» Task objective
Reproduce word for word the lines between the one containing "Given: Toggle the browser side panel" and the end of the entries below, both inclusive; leave out pictures.

[[ Data for analysis, beginning ]]

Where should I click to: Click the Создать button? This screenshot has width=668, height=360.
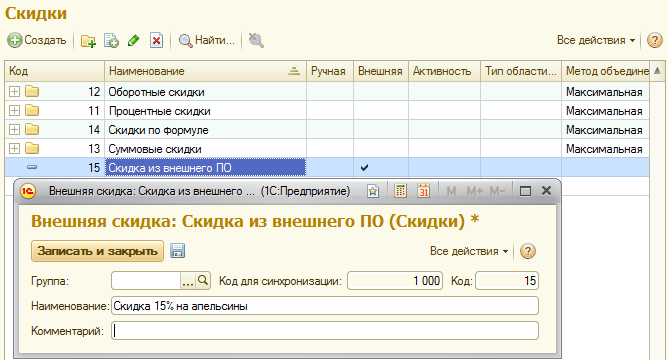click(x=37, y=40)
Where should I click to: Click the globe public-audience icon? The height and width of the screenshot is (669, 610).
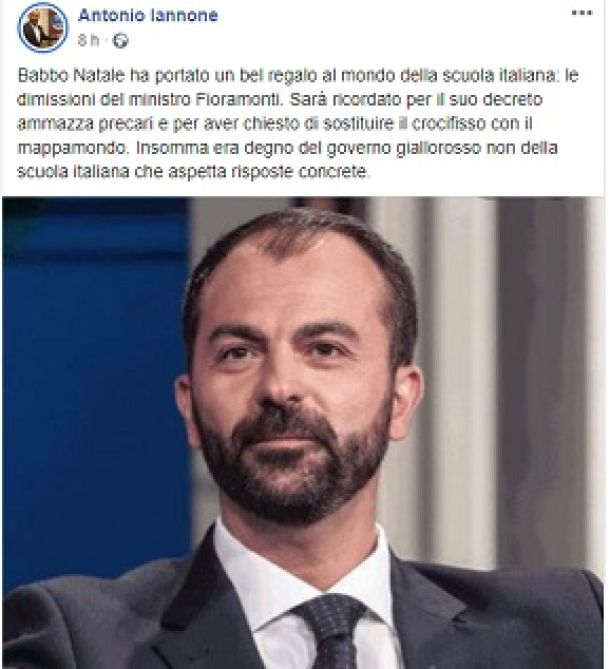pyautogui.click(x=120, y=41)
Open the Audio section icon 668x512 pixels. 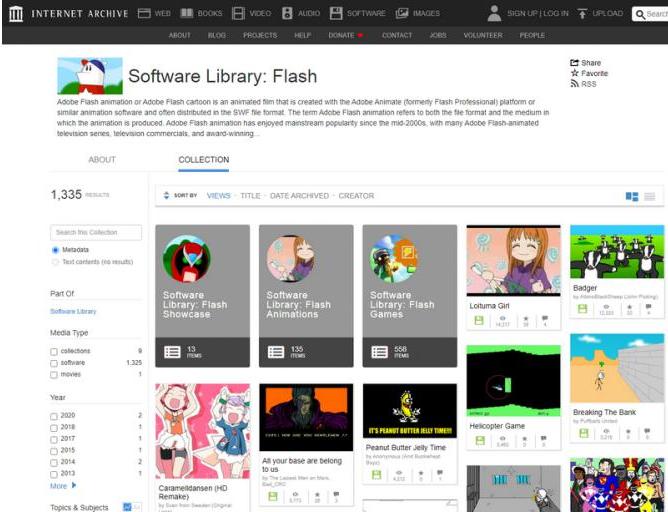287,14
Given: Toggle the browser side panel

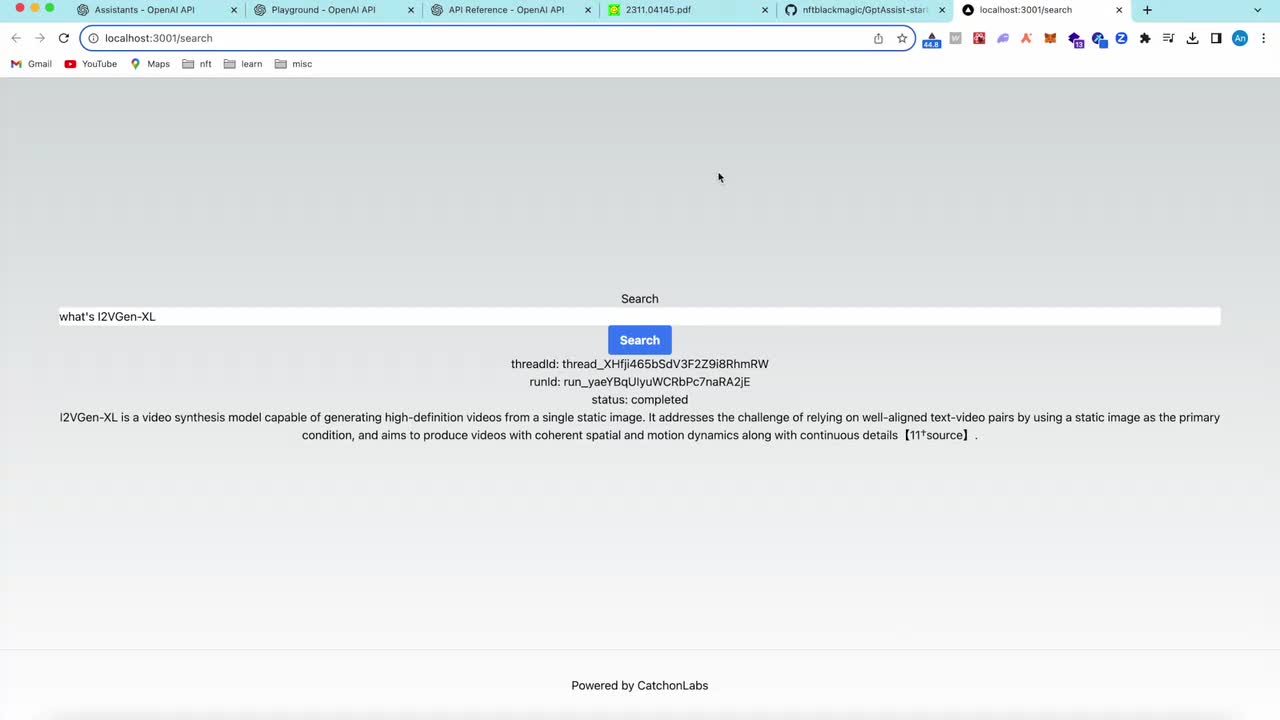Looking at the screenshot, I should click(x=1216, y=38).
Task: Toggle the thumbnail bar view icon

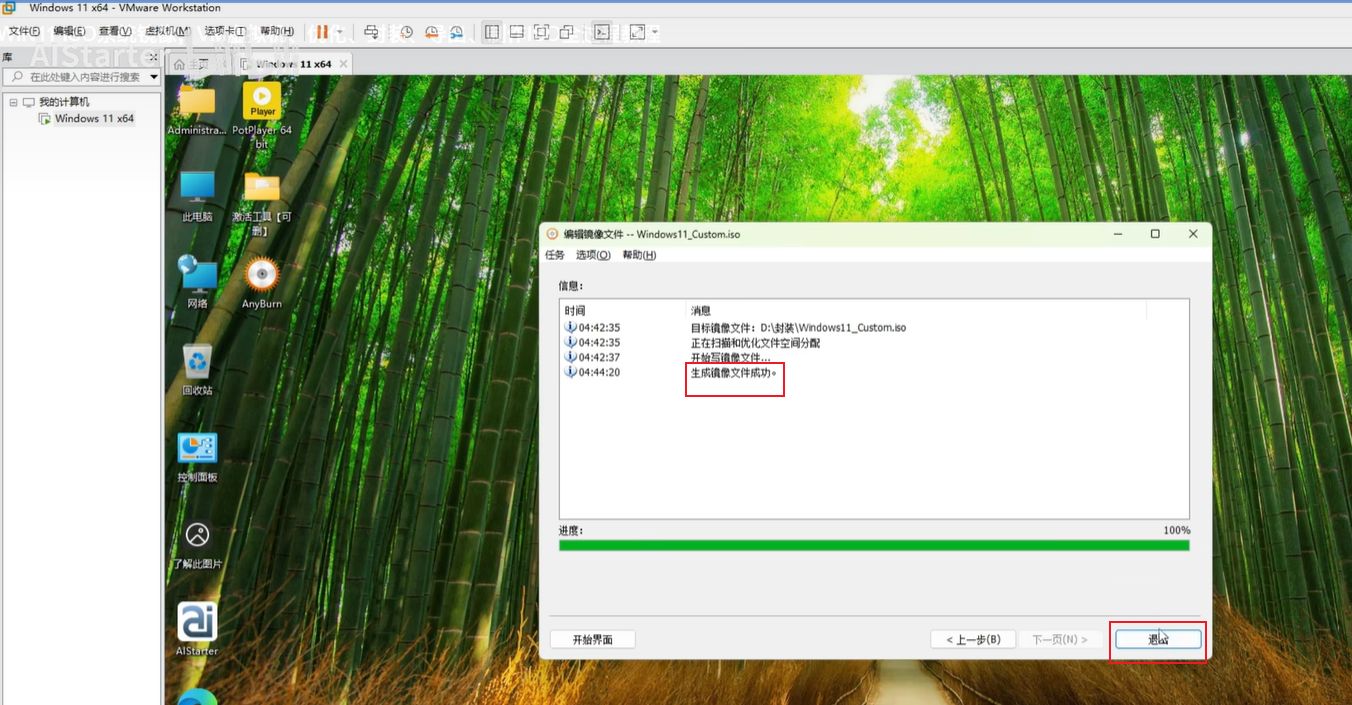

[[ Data for analysis, end ]]

» Task solution
Given: Toggle the browser side panel

Looking at the screenshot, I should click(x=1216, y=38).
Task: Toggle the thumbnail bar view icon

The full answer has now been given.